The game has two game modes, although one is hidden #69 . Maybe there could be space for more game modes? Some examples:
1: Additional tile sets (classic Tetris, FITS set, etc)
2: Bonuses for each new cleared line size (so first time you clear 2 lines at the same drop you get a bonus, also first time you clear 5 etc).
3: Possibility to discard a piece, limited in number of times you can do it, possibly combined with the above bonus to get discards this way.
4: Variation in board size
5: Progression in what tiles you are given, the more points you have the more and harder pieces may appear. Introduced as rewards, things you unlock with higher score.
6: Combining 4 and 5, so that you start off with a small board, few and easy pieces, and progress to bigger boards and more difficult pieces. Possibly set up as 2 different ways to play, one a "story mode" with progression and levels to clear, and the other "arcade" when you choose a board size and corresponding difficulty of pieces.

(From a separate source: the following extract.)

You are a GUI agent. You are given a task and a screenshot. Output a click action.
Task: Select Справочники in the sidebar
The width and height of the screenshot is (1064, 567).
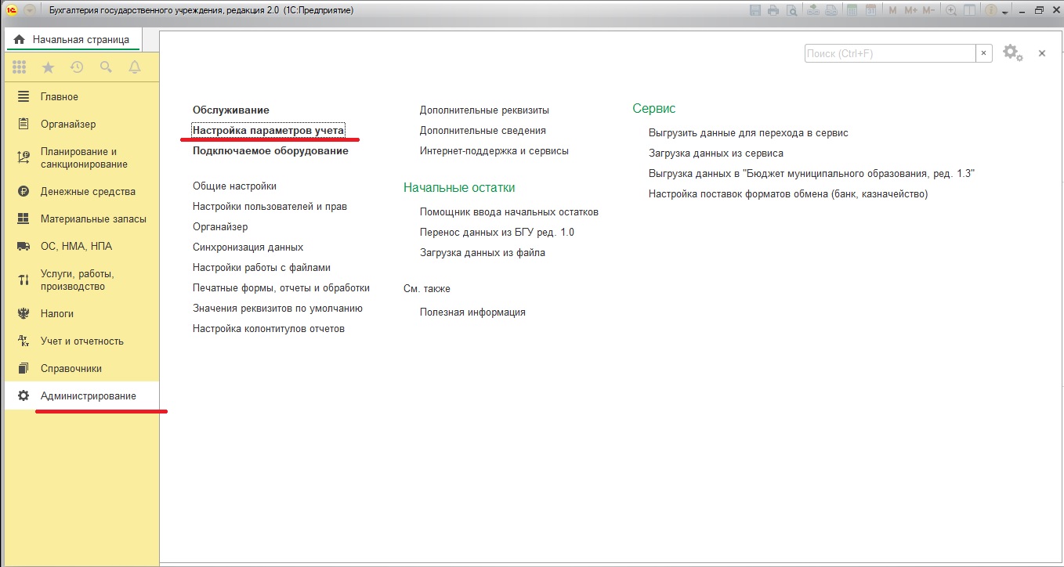[71, 368]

7: A countdown mode where you do not count down time, but score. You start off with 10 points, gain the score you gain now for everything, but every placement means you lose 1 point. Then after a while you start to lose 2, then 3 etc. so it becomes steadily harder, a bit like Tetris speeding up but in a relaxed way where you have time to think. If the score ever goes down to 0 you lose. The actual score you get is the number of pieces you manage to place.